全国に8個部隊が展開していたがどこにも余剰がなく、2基のうち1基が不稼働となり、上級部隊から示された稼働率を充足できなくなってしまったのだ。

 しかも、米国での実射訓練用資材として近々発送することになっていた。当時は韓国も警戒態勢にあり、米国は日本よりも韓国への補給を優先していた。

 普段はさほど困難でもない入手が、国際情勢次第で緊要時に手に入らないということは、大きな問題である。

 これが、国産であれば容易に補充できるわけで、米国生まれの装備品でも心臓部に当る緊要なものは国産の取り付けが不可欠である。

 最近は装備品そのものが箇所ごとにブラックボックス化されることも多い。供給元の米国が補給するから、一切触ることまかりならぬというものであるが、こうした縛りで本当に機能するか、十分な検証と対策が欠かせない。

おわりに

 核兵器の分散が止まらない。北朝鮮が盛んに発射実験を行っていた時には、多くのメディアなどで核シェルターを推奨する記事も散見された。まして電磁パルス(EMP)攻撃に言及した時は、日本中がパニック状態になった感があった。

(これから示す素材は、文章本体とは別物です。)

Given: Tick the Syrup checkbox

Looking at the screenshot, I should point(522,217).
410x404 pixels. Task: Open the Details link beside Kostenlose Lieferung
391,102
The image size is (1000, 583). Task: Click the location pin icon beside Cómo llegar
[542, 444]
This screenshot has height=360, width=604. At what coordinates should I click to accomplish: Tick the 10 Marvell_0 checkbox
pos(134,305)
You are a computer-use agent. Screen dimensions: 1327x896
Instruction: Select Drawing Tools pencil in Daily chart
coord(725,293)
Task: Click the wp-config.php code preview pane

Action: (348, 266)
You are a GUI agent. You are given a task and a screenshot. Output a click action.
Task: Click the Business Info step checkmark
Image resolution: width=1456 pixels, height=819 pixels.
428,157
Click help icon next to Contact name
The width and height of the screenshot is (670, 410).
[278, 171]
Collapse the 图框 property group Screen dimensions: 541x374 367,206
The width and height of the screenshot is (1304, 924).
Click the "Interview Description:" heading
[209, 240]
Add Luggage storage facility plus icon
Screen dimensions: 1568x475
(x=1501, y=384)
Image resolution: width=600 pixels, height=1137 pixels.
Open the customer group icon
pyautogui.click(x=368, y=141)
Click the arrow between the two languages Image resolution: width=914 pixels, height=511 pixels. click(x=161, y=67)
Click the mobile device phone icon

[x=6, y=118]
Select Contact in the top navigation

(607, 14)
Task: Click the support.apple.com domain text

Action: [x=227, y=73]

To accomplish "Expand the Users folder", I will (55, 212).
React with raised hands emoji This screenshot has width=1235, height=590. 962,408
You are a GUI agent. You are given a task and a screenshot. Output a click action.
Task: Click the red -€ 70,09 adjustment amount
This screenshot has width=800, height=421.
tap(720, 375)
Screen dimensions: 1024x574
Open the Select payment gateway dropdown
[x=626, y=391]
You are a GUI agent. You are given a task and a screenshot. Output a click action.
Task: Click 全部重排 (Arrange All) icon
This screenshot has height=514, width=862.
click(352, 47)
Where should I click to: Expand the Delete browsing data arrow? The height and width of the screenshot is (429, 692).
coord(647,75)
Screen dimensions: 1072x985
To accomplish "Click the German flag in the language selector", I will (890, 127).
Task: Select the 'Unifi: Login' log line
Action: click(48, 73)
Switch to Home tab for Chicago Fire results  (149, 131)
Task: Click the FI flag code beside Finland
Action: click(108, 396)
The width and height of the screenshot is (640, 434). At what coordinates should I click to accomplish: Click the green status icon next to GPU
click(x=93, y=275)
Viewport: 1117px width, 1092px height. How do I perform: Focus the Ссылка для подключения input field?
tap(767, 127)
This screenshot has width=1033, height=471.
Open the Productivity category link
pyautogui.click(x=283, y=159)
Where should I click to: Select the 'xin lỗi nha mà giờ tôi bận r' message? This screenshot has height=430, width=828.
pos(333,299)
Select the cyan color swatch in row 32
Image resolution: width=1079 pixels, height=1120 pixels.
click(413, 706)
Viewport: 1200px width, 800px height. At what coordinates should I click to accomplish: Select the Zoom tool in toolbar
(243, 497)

 脅威は依然として存在するので、今こそ冷静な議論と分析で準備が必要ではないだろうか。そうした一つに防空壕の再利用を提案したい。

 大東亜戦争中に掘削された防空壕が日本のあちこちにある。それらは山間部を切り拓いて作られており、頑丈この上もない。

 今は蝙蝠などの巣になっているであろうが、整備して活用するのは国民保護法に基づく安全確保の近道にも思える。

 国家的にイージス・アショアを配備する一方で、地域は「安全都市宣言」などの空文で市民を惑わすことなく、身近にシェルターなどを準備することが大切であると思考するがいかがであろうか。